Silver also looks the most likely to take out key resistance which currently comes in at around $25 marking the down trendline from the 2021 peak. While such a move would likely also require gold to move higher, we should see silver outperform. The chart below shows the silver price alongside the silver/gold ratio, clearly showing that silver breakouts tend to drive outperformance despite the long-term trend of underperformance.
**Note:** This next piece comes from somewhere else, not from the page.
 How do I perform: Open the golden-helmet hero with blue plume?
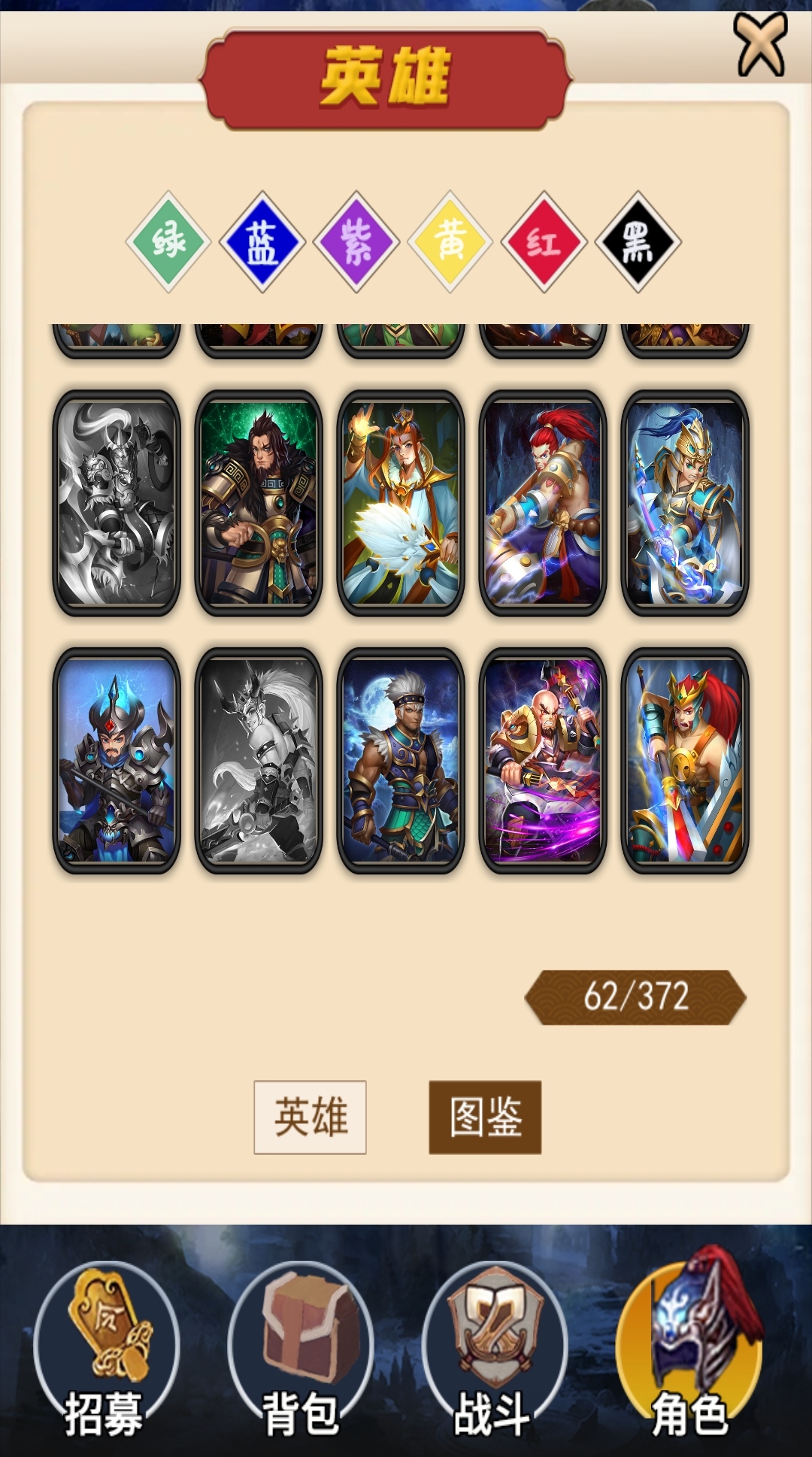click(685, 503)
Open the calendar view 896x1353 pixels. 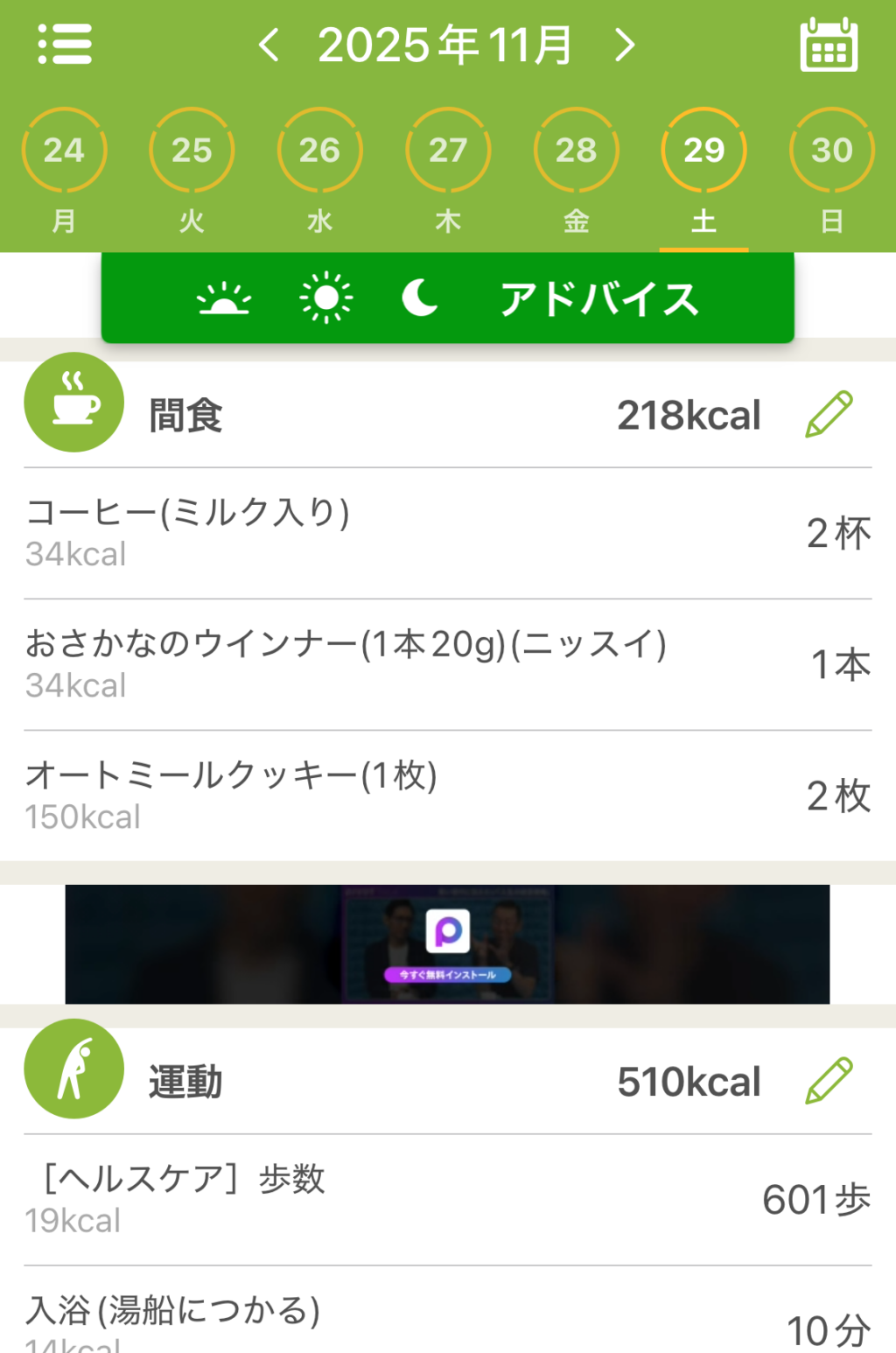[829, 45]
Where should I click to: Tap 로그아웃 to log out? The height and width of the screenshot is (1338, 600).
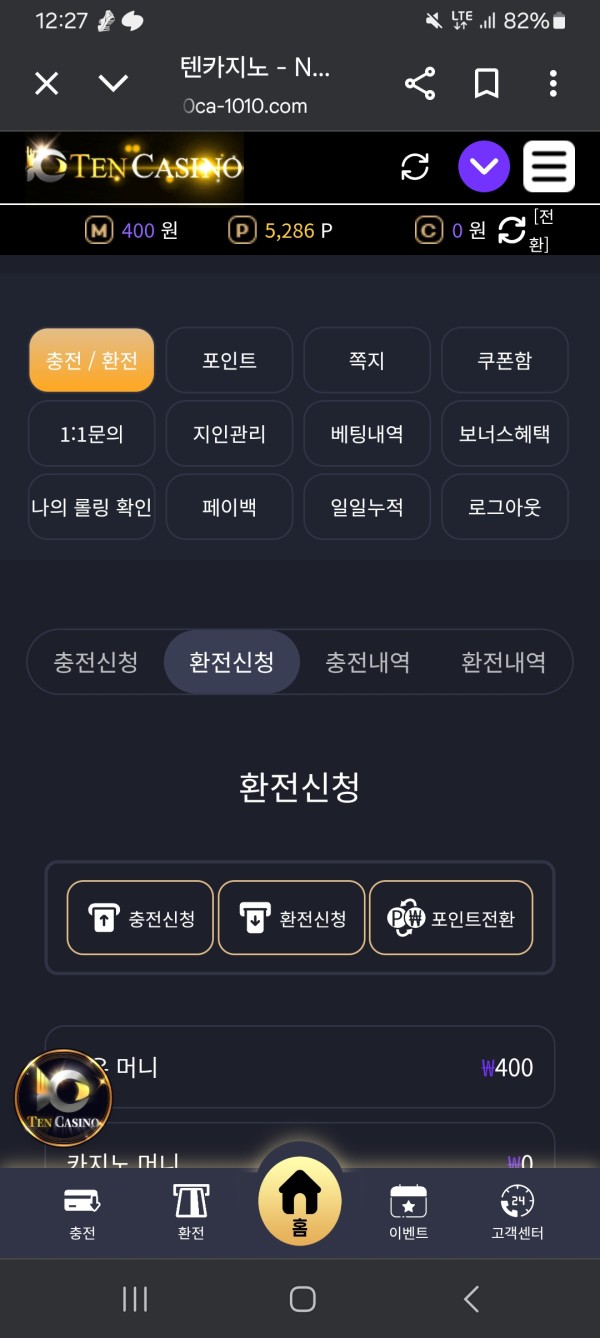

Theoretically, gold should outperform during periods of low interest rates as it is a closer substitute for fiat currency. However, as silver has much higher volatility it tends to outperform gold during bull markets. Silver should theoretically outperform during periods of strong economic growth as is much more commonly used in industry, get there is little evidence in the data. From 2008 to 2020 the gold/silver ratio was highly negatively correlated with industrial prices as one would expect, but this correlation has broken down since, which is surprising given the ongoing boom in semiconductor demand.
It is not at all clear to me why silver is trading at such low levels relative to the price of gold. Rising gold holdings by central banks may explain part of it, but central bank gold holdings have had little bearing on the gold/silver ratio in the past. As the two metals are extremely close substitutes, the ratio has a tendency to mean revert. In fact, this mean reversion has historically been extremely reliable. As the chart below shows, the gold-silver ratio is closely correlated with subsequent gold underperformance over the following decade, with an R-squared of 0.77 over the past 50 years. The current ratio is consistent with annual gold underperformance of around 3% annually over the next 10 years.
As silver is more volatile than gold, anyone looking to play the ratio should keep in mind that in the short term, it is highly likely to be driven by the silver price. Investors may therefore wish to short more gold relative to their silver longs in nominal terms if they are less bullish on silver. The following chart shows the performance of the gold/silver ratio rebased to 2003 alongside the performance of the ratio if we reduce silver's weekly volatility by half to match that of gold.
This effectively shows the performance seen if investors had held a long position on silver and a notional short position on gold that is two times larger. As you can see, the reduction of silver's volatility has actually worsened its relative outperformance which I believe highlights silver's relative undervaluation.